TOM FLINT
Enter Tom Flint’s dystopian world and you embark on a Stygian journey through dark, satanic cityscapes, peopled by ghostly gures, some skeletal, others naked, passing in front of soaring buildings. There is nothing pretty about his urban etchings. They are stark, dramatic and cheerless, recalling Gustave Doré’s nightmarish prints of the slums in Victorian London, or the illustrations which ‘Phiz’ drew for Dickens’s Bleak House. Nothing cosy in these corners, either.

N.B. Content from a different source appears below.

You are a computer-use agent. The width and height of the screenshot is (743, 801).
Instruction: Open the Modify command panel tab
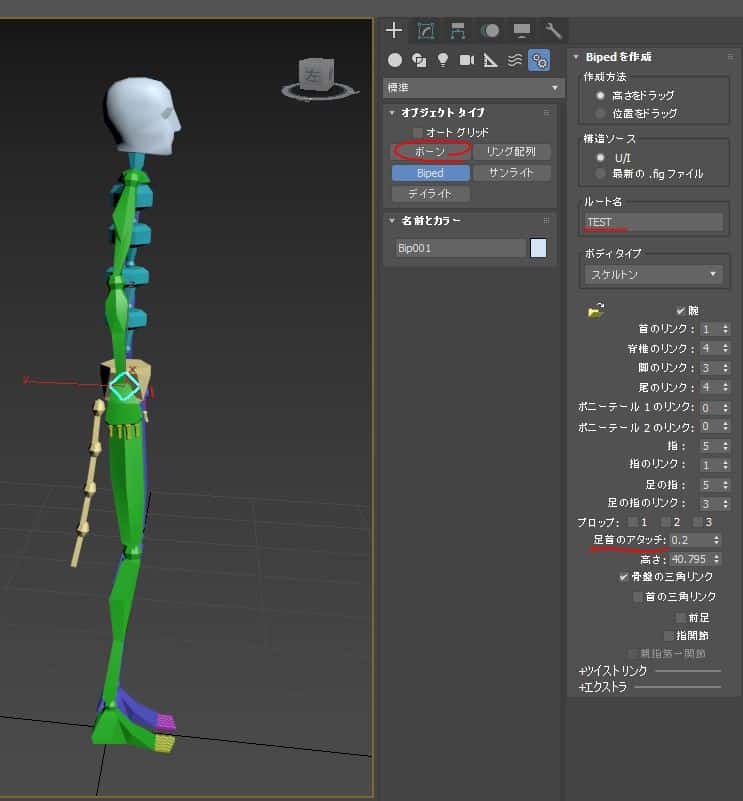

The buildings, which are a major feature in many works, could be described as representational, whether in silhouette or traced outline, and in whatever manner he has rendered them, but at street-level things change and his vehicles, for instance, are described with almost childlike simplicity. Although not trained in architectural drawing, his perspective and attention to detail would shame many an architect. Some of the skies in his later oils are worthy of seventeenth century Dutch masters like Willem van de Velde the Younger, or even J M W Turner.
In one etching, ‘The Strand, London’, he did a Hitchcock, and drew himself, carrying a large portfolio, with an outline of a curved building in the background. Flint leaves in a number of his perspectival guidelines and the effect is an almost ‘work-in-progress’ one, as they become part of the sky and overall building, creating layers, spacial relationships and depth to the image.
Tom Flint trained in graphic design and illustration at Leeds Metropolitan University and Fine Art and Printmaking at the Slade School. Since graduating, he has featured in a series of group and solo exhibitions and was an award winner in the Hunting Prizes Young Artists of the Year. He lives in London and juggles with being a parent, an art teacher and producing his own work.